Дочь Лебедева, Елена Сергеевна Максимович, жила на бывшей Кирочной улице (ныне Салтыкова-Щедрина) в том самом доме и в комнатах той самой квартиры, где прошли детство, юность и первые годы семейной жизни Екатерины Николаевны. Выстроенное в дворцовом стиле пятиэтажное здание отличалось от соседних построек великолепной лепниной, могучей аркой, наподобие триумфальной, некогда роскошными парадными, на площадки которых выходили матовые окна холлов огромных квартир. Дом был перенасыщен прошлым; я слегка проник в историю лишь одной квартиры, но каждая дверь, каждая ступень, каждое окно голосили немо: «Послушай, что я тебе расскажу!» От этого избытка памяти дом, казалось, готов был треснуть, и штукатурка кое-где в самом деле уже начала лопаться…
Елена Сергеевна долго вела меня просторными коридорами пространной квартиры, где кроме ее домочадцев жили еще несколько семей — невидных и неслышных в недрах дворянских апартаментов.
Под старинным резным торшером с шелковым колпаком я разложил фотографии Домерщикова и вкратце рассказал все, что мне удалось о нем узнать. Елена Сергеевна откликнулась на мой поиск всей душой. Она стала открывать какие-то шкафчики, извлекать из них коробочки, альбомы, бумаги. У меня запрыгало сердце…

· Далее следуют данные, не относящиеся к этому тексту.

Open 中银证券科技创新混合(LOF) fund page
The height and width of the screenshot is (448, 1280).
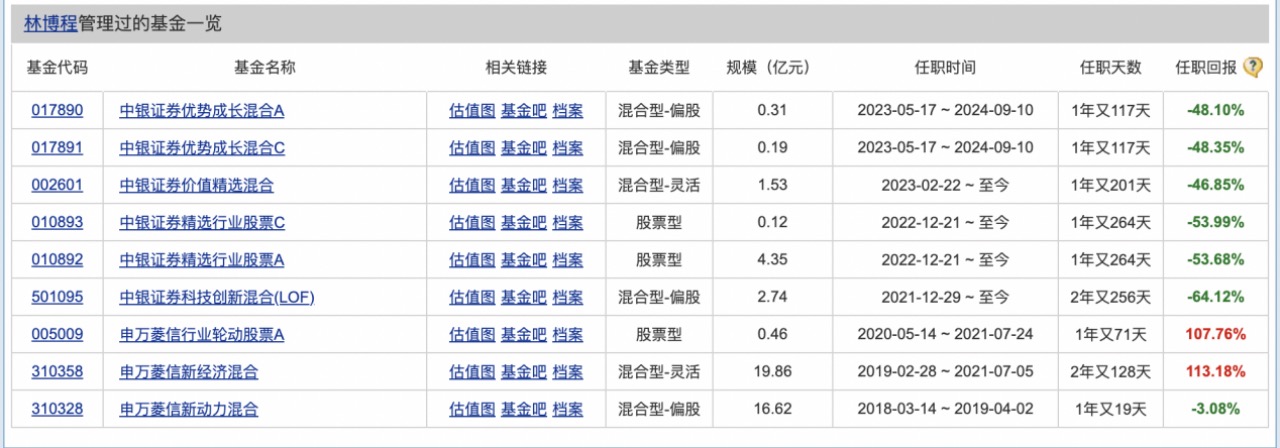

— Когда умерла Екатерина Николаевна, — рассказывала по ходу дела Максимович, — мне позвонила женщина, которая ухаживала за ней в доме престарелых…
— Таисия Васильевна?
— Нет, Нина Михайловна… Она взяла на себя весь труд по уходу за Екатериной Николаевной, и именно ей было отписано все имущество Домерщиковых — мебель карельской березы, портреты, книги…
— У вас есть ее адрес?
— К сожалению, нет… Она мне позвонила и предложила взять что-нибудь на память о Екатерине Николаевне. Я приехала на Скороходова. Но там почти ничего не было. Мебель вывезли, а на полу валялось вот это…
Максимович развернула пергаментной жесткости лист, сложенный вчетверо. В левом верхнем углу рядом с затушеванным двуглавым орлом бледнела фотокарточка Домерщикова в морской форме, прихваченная по углам четырьмя зелеными печатями. «Российское посольство въ РимЪ», — прочитал я по кругу. Передо мной лежал заграничный паспорт Домерщикова, выданный ему в Риме 5 апреля 1917 года.
«По указу его величества государя императора Николая Второго самодержца всероссийского и прочая, и прочая, и прочая». Императорский титул густо перечеркнут тушью, и сверху от руки вписано: «По уполномочию Временного Российского правительства. Объявляю через сие всем и каждому, кому о том ведать надлежит, что показатель сего старший лейтенант Михаил Домерщиков отправляется отсюда во Францию и Англию и возвращается затем обратно в Италию по делам службы. Того ради и для свободного пропуска означенного Михаила Домерщикова дан ему сей паспорт за надписанием руки моей и с приложением печати…»
В развернутом виде этот диковинный документ мог накрыть многотиражную газету; на внутренней стороне его текст повторялся по-французски с той лишь разницей, что воинское звание «Мишеля Домерщикова» переиначивалось на французский же манер: «Капитан корвета».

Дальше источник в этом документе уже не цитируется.